And so it's it seems like, you know, you played a really important role in possibly saving millions of lives there by sort of creating the space for, I guess you'd call it the right wing of the Communist Party to come to power after Mao died.
Is that pretty much your take to not to pat yourself on the back too much?
No, but it's certainly Nixon said at the time rather tritely that it was the week that changed the world, but it did.
Essentially, the United States had been using Taiwan to contain China.
Now we turn to using China to contain the Soviet Union and the cooperation we had with the Chinese in the 1980s, not only in Afghanistan, where, for example, in 1987, we bought six hundred and thirty million dollars worth of Chinese weaponry for the Mujahideen, but also in other ways, many listening posts in China that enabled us to gain insights into Soviet weapons development and so forth.
The Chinese sold us their version of the MiG 21 to use in training our pilots to combat it.
We played together a key role in bringing down the Soviet Union and the world is a better place for that.
I would say, however, that we really had no interpretation, no, no inkling at all that what we were doing was going to result in China abandoning the Soviet system internally and moving to join the American led world order, which is what happened six years, seven years later when Deng Xiaoping basically decided to use the United States to demolify China.
I see.
So that wasn't part of the plan and was just sort of a happy result that that developed later on.

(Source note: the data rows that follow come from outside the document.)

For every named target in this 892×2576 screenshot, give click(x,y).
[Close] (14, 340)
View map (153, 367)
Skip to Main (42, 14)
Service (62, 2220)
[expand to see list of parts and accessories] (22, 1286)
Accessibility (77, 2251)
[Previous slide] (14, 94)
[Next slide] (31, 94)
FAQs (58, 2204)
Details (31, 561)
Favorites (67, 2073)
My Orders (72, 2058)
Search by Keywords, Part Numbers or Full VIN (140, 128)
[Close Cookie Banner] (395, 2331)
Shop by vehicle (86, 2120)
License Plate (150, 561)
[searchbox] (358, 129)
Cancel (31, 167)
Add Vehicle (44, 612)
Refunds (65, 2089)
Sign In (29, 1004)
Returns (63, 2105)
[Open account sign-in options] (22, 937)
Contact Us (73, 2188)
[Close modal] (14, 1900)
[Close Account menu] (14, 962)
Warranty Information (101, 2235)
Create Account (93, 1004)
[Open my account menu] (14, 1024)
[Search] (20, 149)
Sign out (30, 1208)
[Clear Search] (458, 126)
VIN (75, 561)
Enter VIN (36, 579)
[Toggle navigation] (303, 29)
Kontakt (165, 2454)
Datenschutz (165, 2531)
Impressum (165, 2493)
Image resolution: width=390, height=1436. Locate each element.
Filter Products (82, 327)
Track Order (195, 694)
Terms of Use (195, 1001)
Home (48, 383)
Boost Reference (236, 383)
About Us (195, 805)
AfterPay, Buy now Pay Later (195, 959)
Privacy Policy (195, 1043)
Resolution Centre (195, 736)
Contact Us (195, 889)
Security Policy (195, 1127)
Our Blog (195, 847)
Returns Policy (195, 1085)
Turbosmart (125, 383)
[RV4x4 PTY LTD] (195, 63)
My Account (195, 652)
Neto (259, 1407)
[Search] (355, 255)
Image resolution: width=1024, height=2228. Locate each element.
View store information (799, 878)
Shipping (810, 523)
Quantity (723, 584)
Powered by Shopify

Yeah, we didn't our engagement with China was very much strategic.
The objective was almost entirely foreign policy oriented.
It wasn't we weren't trying to change China internally, but we ended up doing so inadvertently.
And, of course, between 1978 and December, when Deng kicked off his reform and opening process, and and today China's poverty rate has fallen from about 90 percent of the population to less than 2 percent.
And China's emerged as a huge market for the world's commodities and manufacturers and goods, as well as a major producer.
Living standards have risen incredibly in China, and it has very much become part of the world that we helped to create after World War Two.
OK, so this is the topic of your recent speech we republished at Antiwar dot com.
I think we got it from Jim Loeb's blog.
It's after the trade war, a real war with China.
And this is remarks to the St. Petersburg, Florida, conference on world affairs from February the 12th here.
And it's about the rise of China and America's reaction to it.
And so I guess there are some who say not to sound too much like Fox News, but I can't remember who I'm quoting here.
But I've read some things that said that, you know what?
It turns out it was a big mistake opening up China.
We should have let them dwell in their Maoism because now we've created a monster and they're more powerful than America.
And so we have, I guess, everything to lose by Chinese gain by the Chinese gaining from the current global system.
Well, you used to hear the same argument about the Marshall Plan in Europe.
Why should we help Europeans get back on their feet and run trade surpluses with us and so forth?
The world is a better place for that.
And it's a better place because the Chinese lifted themselves out of poverty and became a responsible member of the international community.
And you have to remember when Nixon went to China in 1972, the Chinese were calling for the overthrow of the World Bank, the predecessor to the World Trade Organization, the American order.
They were calling for revolution everywhere.
That all stopped.
And China instead became part of the order it had originally decided to overthrow.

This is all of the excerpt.